0

I'm trying to cluster similar patterns in a list using Affinity Propagation clustering method. The self_pat is a list containing 80K patterns that needs to be clustered. I'm using the following code:

self_pat = np.asarray(self_pat) #So that indexing with a list will work
lev_similarity = -1*np.array([[calculate_levenshtein_distance(w1,w2) for w1 in self_pat] for w2 in self_pat])

affprop = AffinityPropagation(affinity="precomputed", damping=0.5)

affprop.fit(lev_similarity)

 

for cluster_id in np.unique(affprop.labels_):

    exemplar = words_pat[affprop.cluster_centers_indices_[cluster_id]]

    cluster = np.unique(words_pat[np.nonzero(affprop.labels_==cluster_id)])

    cluster_str = ", ".join(cluster)

    print(" - *%s:* %s" % (exemplar, cluster_str))

The calculate_levenshtein_distance function is as follows:

def calculate_levenshtein_distance(str_1, str_2):
    """
        The Levenshtein distance is a string metric for measuring the difference between two sequences.
        It is calculated as the minimum number of single-character edits necessary to transform one string into another
    """
    distance = 0
    buffer_removed = buffer_added = 0
    for x in ndiff(str_1, str_2):
        code = x[0]
        # Code ? is ignored as it does not translate to any modification
        if code == ' ':
            distance += max(buffer_removed, buffer_added)
            buffer_removed = buffer_added = 0
        elif code == '-':
            buffer_removed += 1
        elif code == '+':
            buffer_added += 1
    distance += max(buffer_removed, buffer_added)
    return distance

The above program uses 3 loops for execution and thus takes more time to do the clustering.

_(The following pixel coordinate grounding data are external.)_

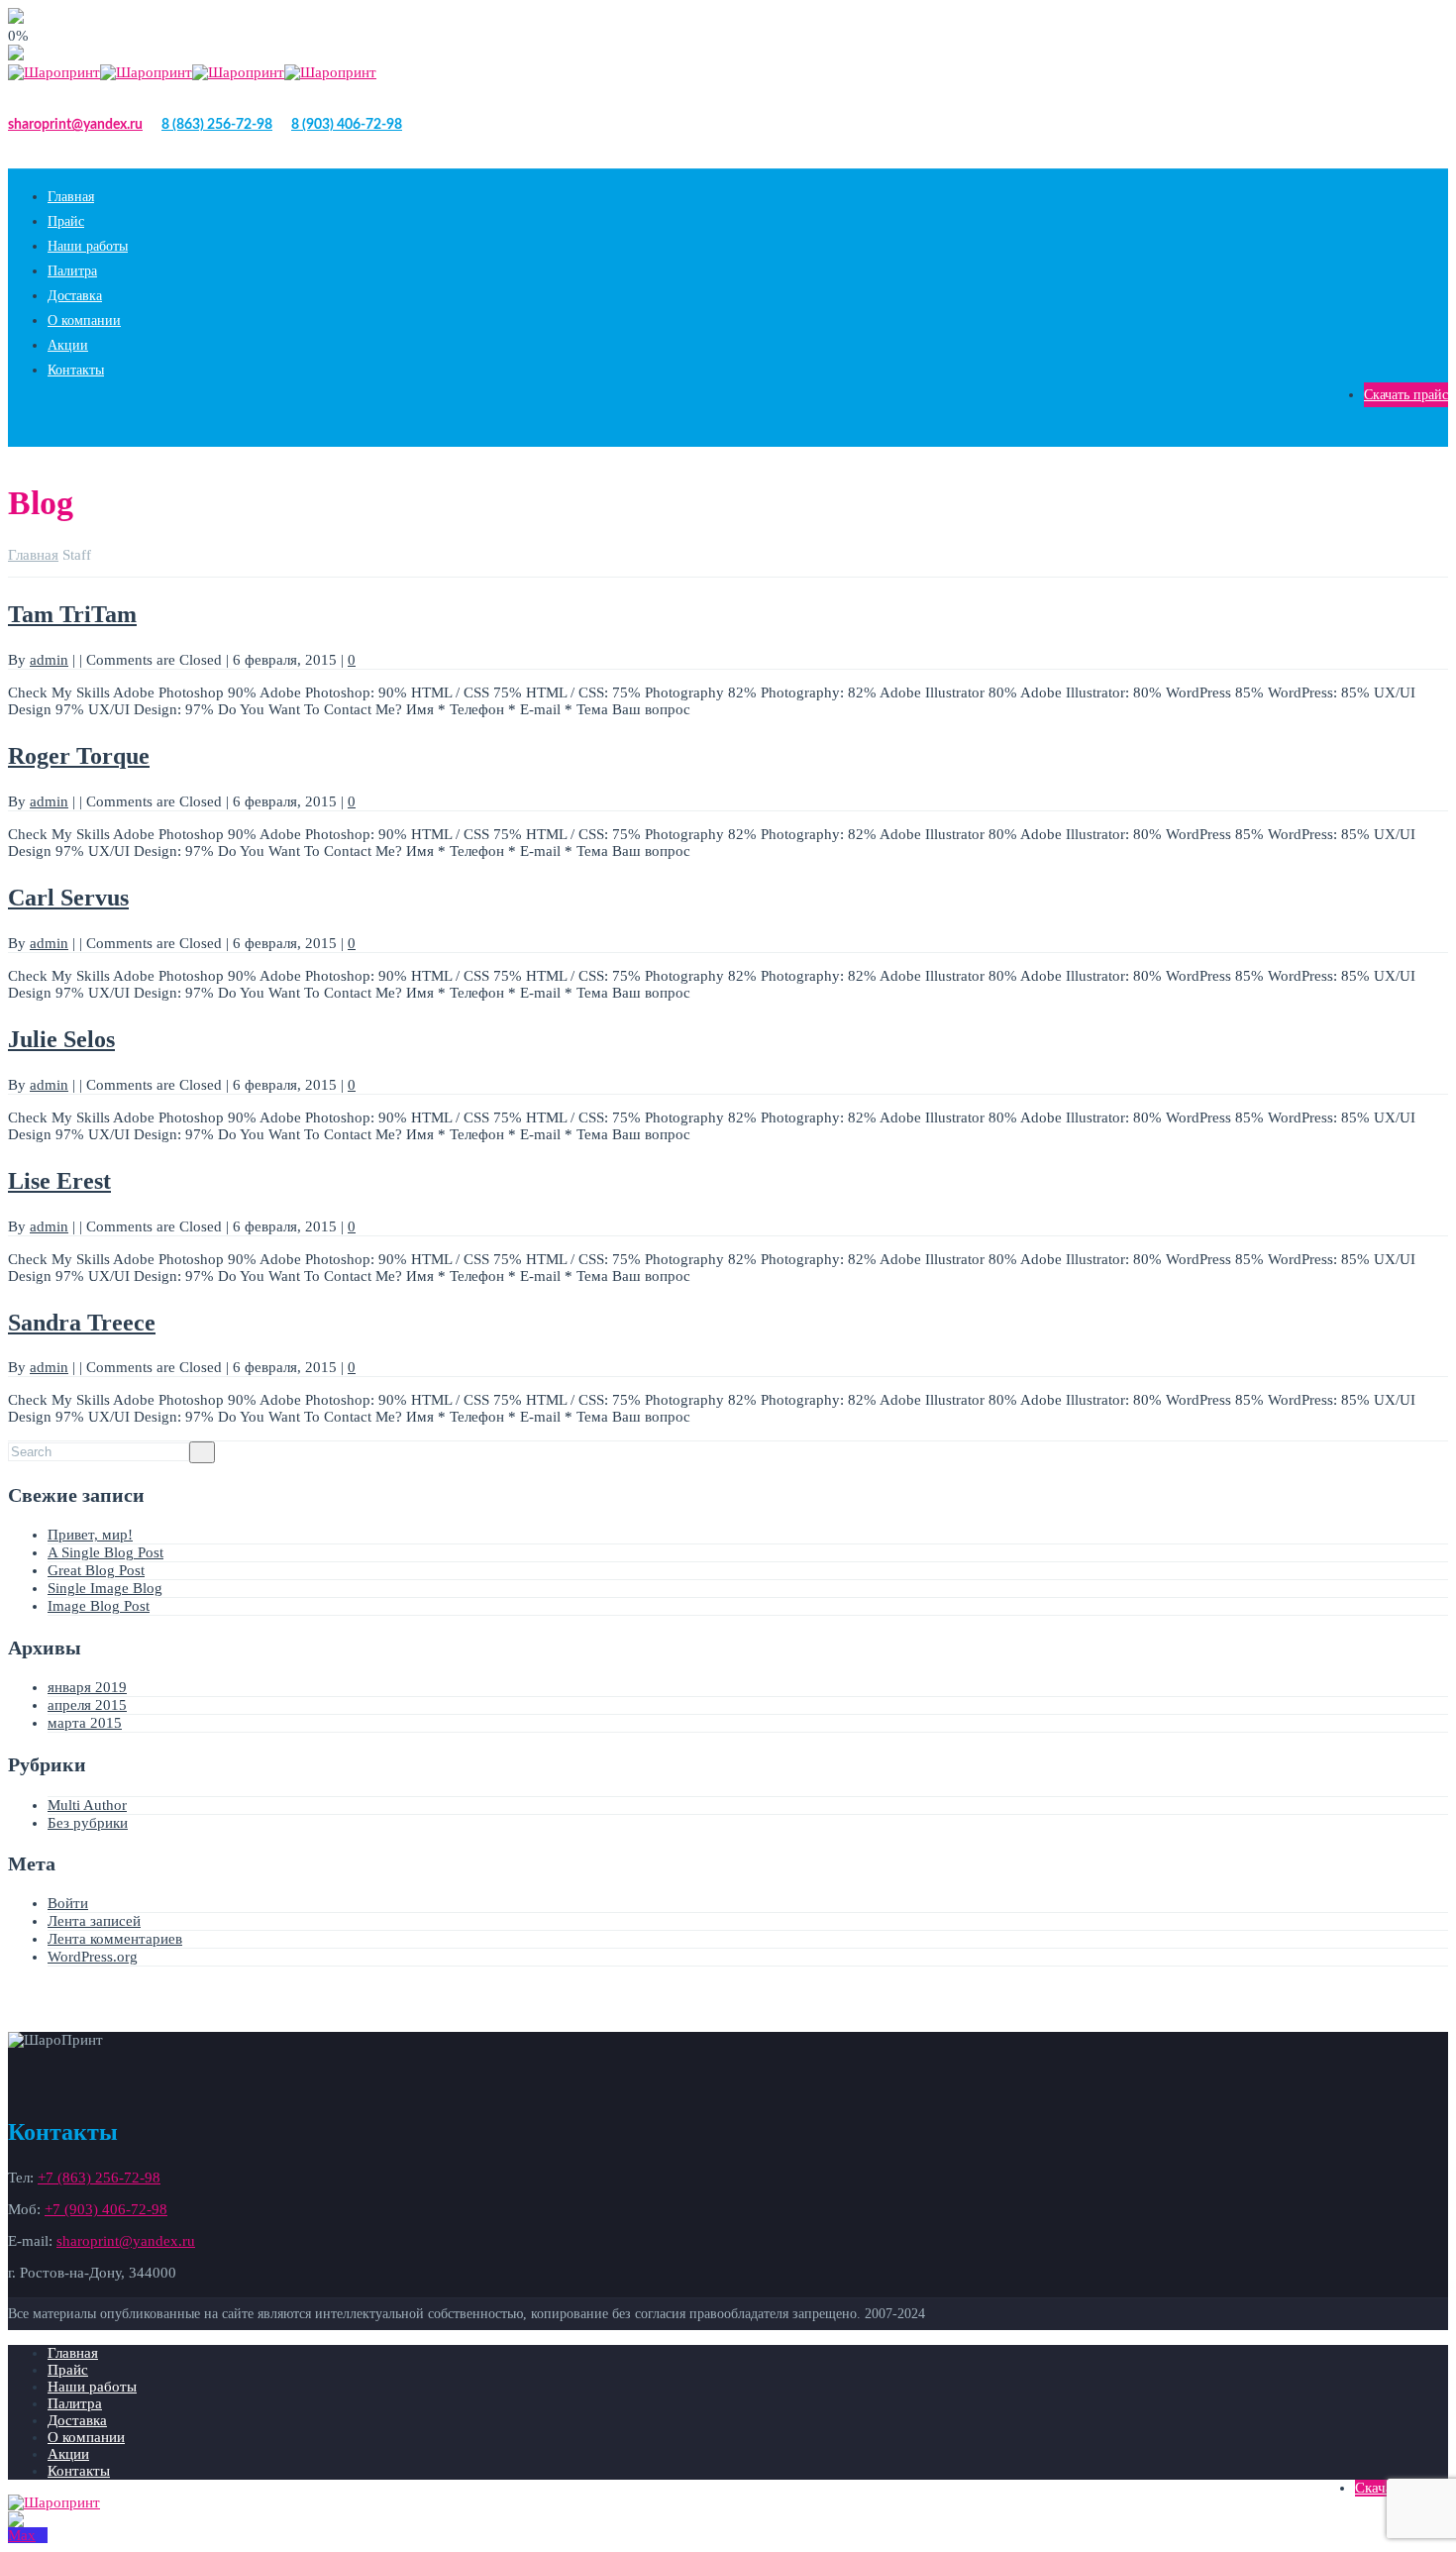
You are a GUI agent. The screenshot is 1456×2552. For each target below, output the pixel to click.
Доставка (75, 295)
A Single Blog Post (105, 1552)
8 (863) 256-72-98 (216, 125)
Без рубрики (88, 1823)
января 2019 (87, 1687)
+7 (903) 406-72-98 (106, 2209)
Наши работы (88, 246)
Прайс (66, 221)
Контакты (76, 370)
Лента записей (94, 1921)
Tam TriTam (72, 614)
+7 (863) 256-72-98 (99, 2177)
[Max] (28, 2535)
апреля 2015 (87, 1705)
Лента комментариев (115, 1939)
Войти (68, 1903)
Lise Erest (59, 1181)
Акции (68, 345)
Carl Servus (68, 897)
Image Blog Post (99, 1606)
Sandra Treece (82, 1322)
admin (49, 660)
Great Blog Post (96, 1570)
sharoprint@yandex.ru (75, 125)
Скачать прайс (1406, 394)
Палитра (72, 271)
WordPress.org (93, 1957)
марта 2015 (85, 1723)
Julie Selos (61, 1039)
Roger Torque (79, 756)
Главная (71, 196)
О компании (84, 320)
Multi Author (87, 1805)
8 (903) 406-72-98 (346, 125)
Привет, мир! (90, 1534)
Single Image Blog (105, 1588)
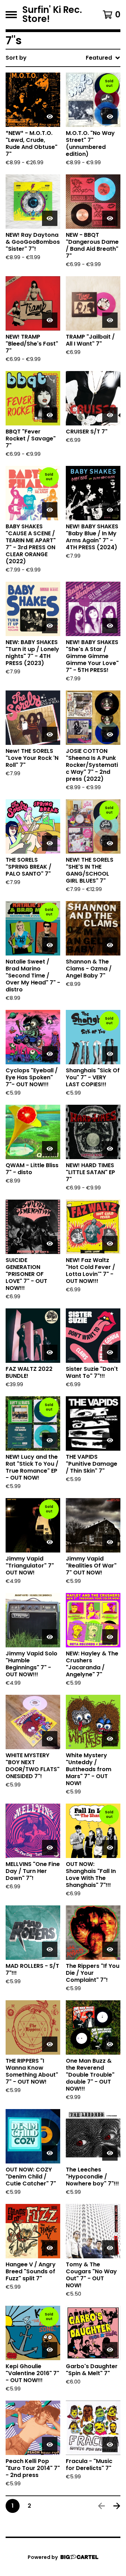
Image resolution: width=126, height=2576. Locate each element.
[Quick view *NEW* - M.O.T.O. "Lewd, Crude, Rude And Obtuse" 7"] (49, 116)
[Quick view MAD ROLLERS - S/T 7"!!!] (49, 1949)
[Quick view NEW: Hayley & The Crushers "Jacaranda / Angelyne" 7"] (110, 1637)
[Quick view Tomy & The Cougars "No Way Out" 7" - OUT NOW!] (110, 2248)
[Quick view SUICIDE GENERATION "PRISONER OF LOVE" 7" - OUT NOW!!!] (49, 1243)
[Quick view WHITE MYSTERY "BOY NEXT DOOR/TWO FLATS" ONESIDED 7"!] (49, 1738)
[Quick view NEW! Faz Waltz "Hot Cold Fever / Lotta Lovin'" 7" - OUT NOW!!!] (110, 1243)
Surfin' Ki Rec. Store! (52, 15)
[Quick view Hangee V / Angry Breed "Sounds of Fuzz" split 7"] (49, 2248)
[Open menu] (11, 14)
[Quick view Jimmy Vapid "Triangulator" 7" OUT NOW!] (49, 1542)
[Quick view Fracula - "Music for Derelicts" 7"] (110, 2444)
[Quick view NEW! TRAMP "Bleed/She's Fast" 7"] (49, 320)
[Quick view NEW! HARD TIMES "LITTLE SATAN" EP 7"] (110, 1148)
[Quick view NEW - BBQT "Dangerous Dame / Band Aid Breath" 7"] (110, 218)
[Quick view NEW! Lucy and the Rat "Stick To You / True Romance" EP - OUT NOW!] (49, 1440)
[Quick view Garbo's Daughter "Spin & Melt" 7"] (110, 2349)
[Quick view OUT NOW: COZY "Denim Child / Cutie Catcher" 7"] (49, 2153)
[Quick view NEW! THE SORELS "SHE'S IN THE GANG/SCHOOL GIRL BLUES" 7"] (110, 843)
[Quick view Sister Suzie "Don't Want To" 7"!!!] (110, 1352)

Is there any way I can reduce the complexity of the program?

Aafaz
  • 51
  • 4
  • Is there a reason you're not using [Levenshtein](https://pypi.org/project/python-Levenshtein/)? It would be much faster than pure Python. – DarrylG Mar 30 '21 at 16:31
  • I tried installing the Levenshtein package using `pip3 install python-levenshtein` command but it gives and an error `could not find a version that satisfies the requirement python-levenshtein`. – Aafaz Mar 30 '21 at 16:56
  • @Aafaz--I remember having a similar problem over a year ago (i.e. incompatibility of different libraries including Levenshtein, Numpy, Pandas, etc.). My solution was a new virtual environment where I installed fresh packages (i.e. latest Python, Pandas, Numpy, etc.). On a simple test (i.e. using "hello" vs "jello" the library package was over 200 times faster than the calculate_levenshtein_distance code. – DarrylG Mar 30 '21 at 17:32
  • @Aafaz--80K patterns implies lev_similarity has(80Kx80K) = 6.4e9 elements. `calculate_levenshtein_distance` takes 55 us on simple word pairs (my machine) which comes to 98 hours for 6.4e9 pairs. Using the Levenshtein module this reduces to ~0.239 us per pair or 0.42 hours for 6.4e9 pairs. Thus, it worthwhile to use the Levenshtein module. – DarrylG Mar 30 '21 at 23:25

1 Answers1

0

For smaller datasets, the time to completions is usually fine; for very large datasets, the time it takes to complete a job is basically intolerable. Clustering doesn't scale well, as you are finding out. Maybe you can just take a random sample from your full dataset.

# Fraction of rows
# here you get .25 % of the rows
df.sample(frac = 0.25)
ASH
  • 20,759
  • 19
  • 87
  • 200